January 13, 2010 by in category Eye on Hollywood by Bobbie Cimo tagged as ,

Not so long ago I received an E-mail from the Nokia Theatre, advertising for the People’s Choice Awards. The ad said they were on sale at a 50% discount. The $40.00 tickets were going for $20.00 and the $200.00 orchestra seats were now $100.00.
Surprised by the ad, I blurted out loud in the office, “They’re charging for them now?” It never dawned on me that they were probably always charging for these tickets, only I didn’t know it. For one reason, I think in the back of my mind, I always thought the attendees were invited guests of the celebrities who were receiving the awards. However, I did know who the people in the cheap seats were–the ones in the balcony. They were people like me, who got their tickets for free.
Every year at the end of November a flyer would come around the building at CBS, announcing the possibility of free tickets to the “People’s Choice Awards”. It stated very clearly that the dispensing of tickets depended solely on the availability of the production company. Which meant we wouldn’t know for sure if we had tickets, until somewhere between Christmas and the end of the year. That was cutting it close, considering at that time the event took place on the Sunday following the holiday. We were instructed to limit our request to four tickets per employee and asked to dress as though we were attending a party.
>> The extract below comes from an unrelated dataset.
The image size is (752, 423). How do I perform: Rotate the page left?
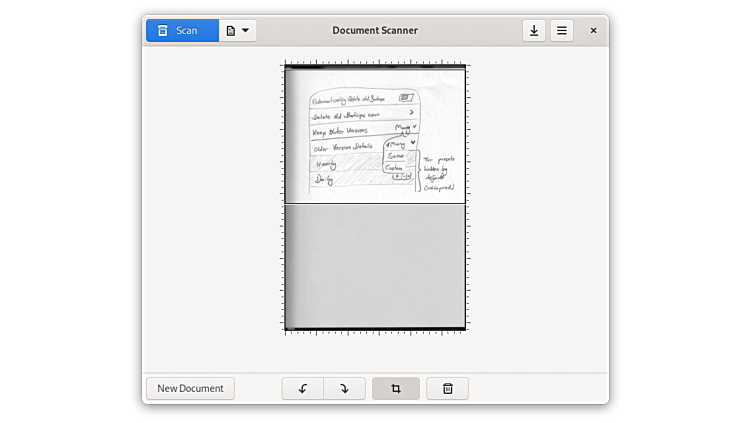pos(303,388)
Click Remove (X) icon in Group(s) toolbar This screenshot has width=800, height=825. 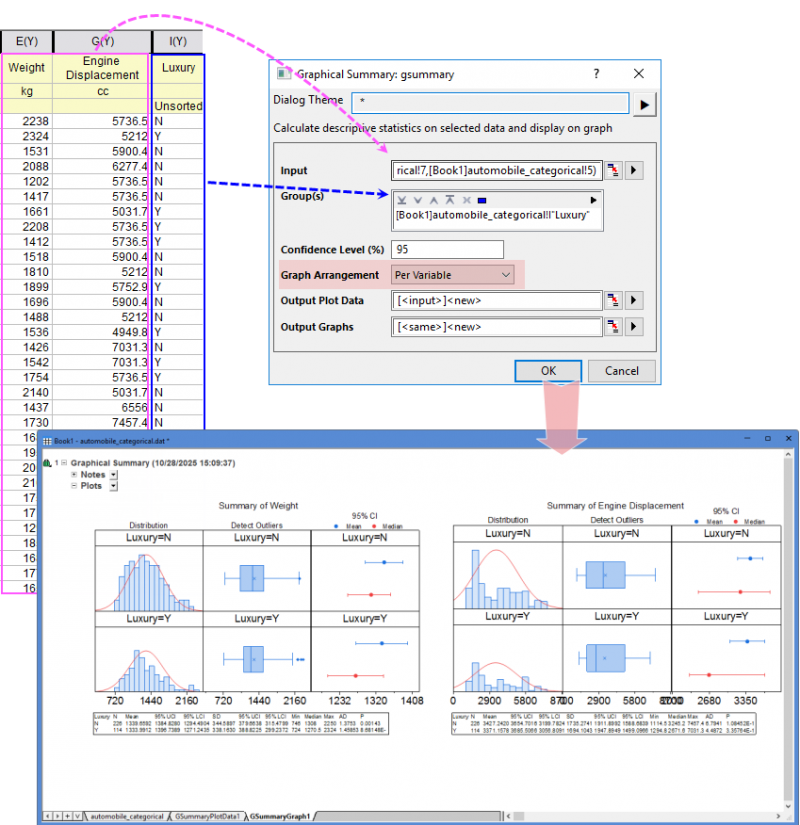tap(466, 200)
There was one more stipulation. If after making your request, you pulled a no-show, you’d be banned for life from requesting tickets again. Okay, maybe “for life” is a little strong…but the word “forever” was implied when signing the dotted line.

I have to tell you what sometimes seemed like a perfectly wonderful idea at the end of November, doesn’t necessarily seem so terrific by the following January. Especially after you had devoured every fattening type of food imaginable, in the past thirty or so days. So your first obstacle is finding something to wear that isn’t going to be showing every lump and bump you’ve just developed in the last month. And then there’s the shoes. Besides being dressy, they’ll have to be comfortable–keep in mind, you’ll be standing in line for approximately three hours. Did I mention, when you gain weight, your feet get fat, too?

Now if you’re lucky, it’ll be a cool January day, which means you’ll get to cover up your holiday sins with a lovely dress coat. Mine was velvet. Hopefully the day will be dry and you won’t have to worry about lugging around an umbrella or dripping water on anyone around you–or worse, ending up having a really bad hair day. And occasionally, like me, your friends at home will see you on TV. And thanks to the rain, you‘ll be easy to recognize, as you’ll be the one with the frizzy hair.

Anxiety grows as you stand in line, wondering if you’re going to get a good seat or if those annoying teenagers with the high shrieking voices ahead of you will be seated next to you. But as time goes on, you make friends with those around you. Your feet stop hurting, and you bless the person who invented the elastic waistband on your pantsuit.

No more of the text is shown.